Into that imbalance walks Joseph: gifted, favored, and not yet wise. He reports his brothers' faults and recounts dreams of their sheaves and even the stars bowing to him. Whether the dreams were arrogance or revelation — Scripture treats them as genuinely from God — telling them this way poured fuel on a fire that was already burning.
And it was burning. The text says his brothers hated him and could not speak a kind word to him. Envy is rarely loud at first; it festers quietly, rehearsing grievances, until it hardens into something capable of real violence. By the time Joseph appears on the horizon, they are calmly discussing murder: “Here comes that dreamer.”
What they actually do is, in its way, worse than a moment of rage. They strip his robe, throw him into a cistern, sit down to eat a meal while he pleads from the pit, and then coolly sell him to passing traders bound for Egypt. This is not a crime of passion but a calculated betrayal, and it is carried out by his own blood. Few injustices wound like the ones committed by people who were supposed to love us.
Then comes the deception that completes the cruelty. They dip the famous robe in goat's blood and let their grieving father conclude that a wild animal devoured his son. Sin protects itself with lies, and the same favoritism that started the wound now prolongs it for decades, as Jacob mourns a son who is very much alive.

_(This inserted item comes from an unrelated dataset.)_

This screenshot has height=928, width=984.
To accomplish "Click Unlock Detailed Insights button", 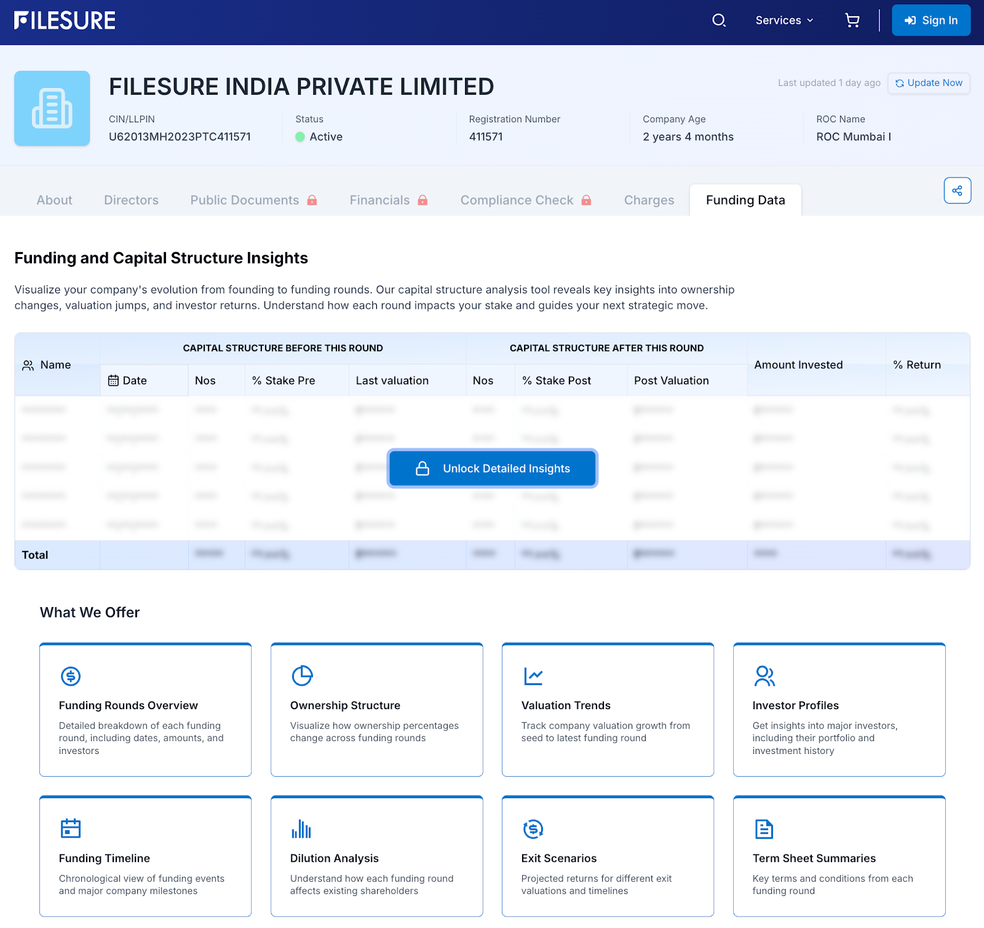I will click(x=492, y=469).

And here is the quiet hinge the chapter only hints at. Joseph is carried down into Egypt — into Africa, the very continent where God will later position him to preserve whole nations through famine, including the family that betrayed him. The narrator will soon say plainly, “The Lord was with Joseph.” The pit and the caravan are not the abandonment they appear to be; they are the unlikely road by which providence is already moving.
For adults, this is the long view faith requires. The wrong done to Joseph was real and was never excused — Scripture does not sentimentalize it. But God was not absent from the injustice; He was sovereign within it, weaving a betrayal into a rescue. We are rarely granted that clarity in the middle of the pit. The invitation is to trust that the God who went to Egypt with Joseph has not abandoned us in our own.
The Big Idea
Betrayal by your own people is a deep wound, and God never calls it good — yet He is present and sovereign even within the injustice, often working the very thing that felt like abandonment into the road toward rescue.
Reflect & Discuss
- 1.Where have you seen favoritism, comparison, or partiality wound a family — including your own — across generations?
- 2.Envy festers quietly before it acts. Is there a resentment you've been rehearsing that needs to be brought into the light?
- 3.Have you been betrayed by someone who should have protected you? How are you holding both the reality of the wrong and the presence of God?
- 4.Where do you need the long view of providence — trusting God is at work in a season you cannot yet interpret?
A Prayer
Father, the deepest wounds often come from those closest to us, and I don't want to pretend they didn't hurt. Guard my own heart from envy and partiality. Where I sit in the pit and cannot see Your hand, help me trust that You have not abandoned me — that You are with me as You were with Joseph, already at work on a road I cannot see. Amen.